That is, torture isn’t a reliable way to get information, no matter what Dick Cheney tells you. That’s counterintuitive for a lot of people. After all, most of us wouldn’t last two seconds under torture before spilling everything we knew. However, torture’s ineffectiveness has little to do with the victim having an iron will.*

Instead, it’s because the torturer doesn’t know what the victim knows. If the person being tortured doesn’t know where the rebel base is, what are they supposed to do? They can’t say “I don’t know,” because that’s what someone who did know would say! Instead, they make something up because they just want the pain to stop. People who have actually been the victims of torture talk about this all the time. Suddenly everyone they knew was a terrorist, every home they’d ever lived in a bomb factory. Now the torturers have to waste valuable resources chasing down false leads that they only have because they kept beating on people.

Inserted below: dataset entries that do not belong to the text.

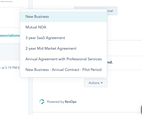Viewport: 142px width, 115px height.
Task: Choose Annual Agreement with Professional Services
Action: [x=64, y=59]
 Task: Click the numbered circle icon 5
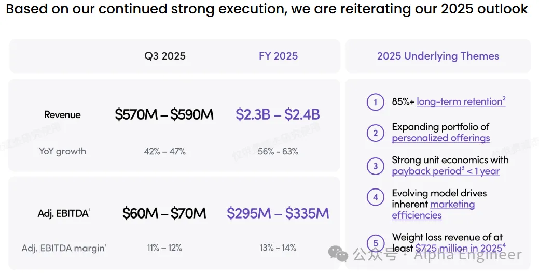[x=375, y=243]
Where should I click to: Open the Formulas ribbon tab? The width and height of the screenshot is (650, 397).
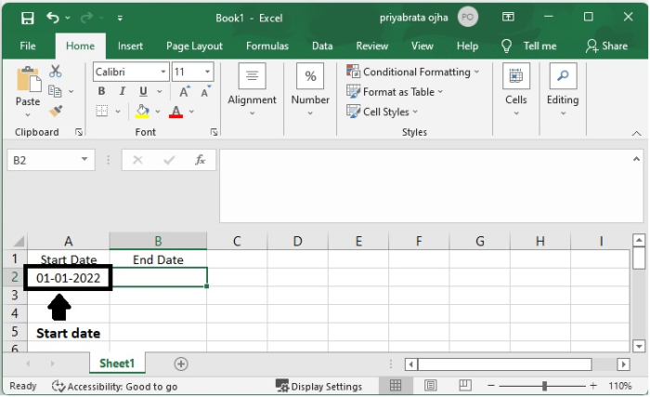[x=267, y=46]
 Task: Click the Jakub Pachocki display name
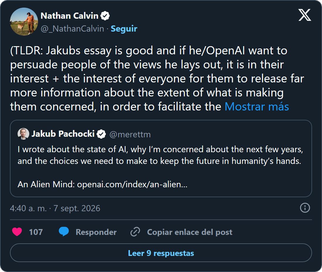pyautogui.click(x=63, y=134)
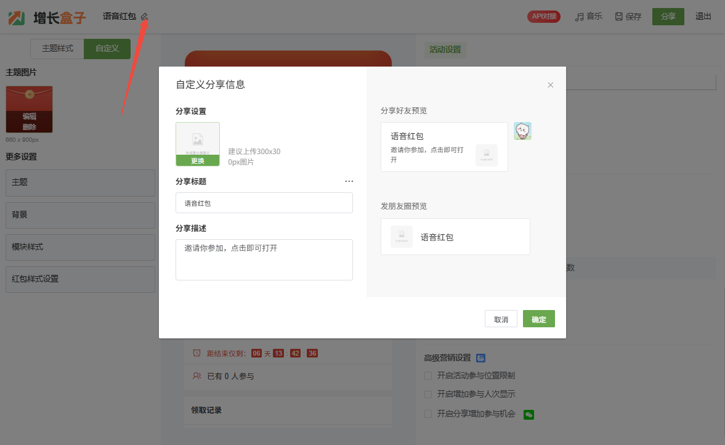Open the 红包样式设置 section
Viewport: 725px width, 445px height.
80,279
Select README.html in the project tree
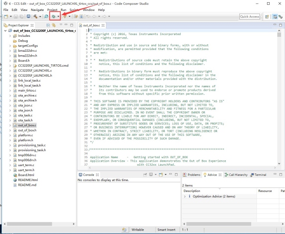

If a show like Supernatural were to portray torture the way it actually works, Sam and Dean would be constantly sent off on wild goose chases. Whatever demon they were beating on that week wouldn’t have known the information they were after and would have had to make something up. While the Winchester brothers were busy investigating false leads, the world would end.

If your story relies on the protagonist getting information from a captive bad guy, there are other options. You could emulate the scene between Black Widow and Loki in The Avengers, where she tricks him into revealing something via his own arrogance. Or you could have your character offer the villain something they want in exchange for information. That’s a real moral choice right there. Is finding Smaug’s secret weakness worth giving a shipment of weapons to the nearby orc tribe?

Not only are stories that glorify torture inaccurate, they’re irresponsible. Many Americans support torturing terror suspects because they think it works, and a lot of fiction reinforces that assumption. Media isn’t mind control, but it does influence us. Just like we wouldn’t accept a movie that portrays baby cannibalism as the key to weight loss, we have to stop accepting stories that show torture in an even remotely positive light. The same goes for every item on this list. We shouldn’t banish them from fiction entirely, but they should be treated as something the bad guys do or as a good guy’s tragic failing.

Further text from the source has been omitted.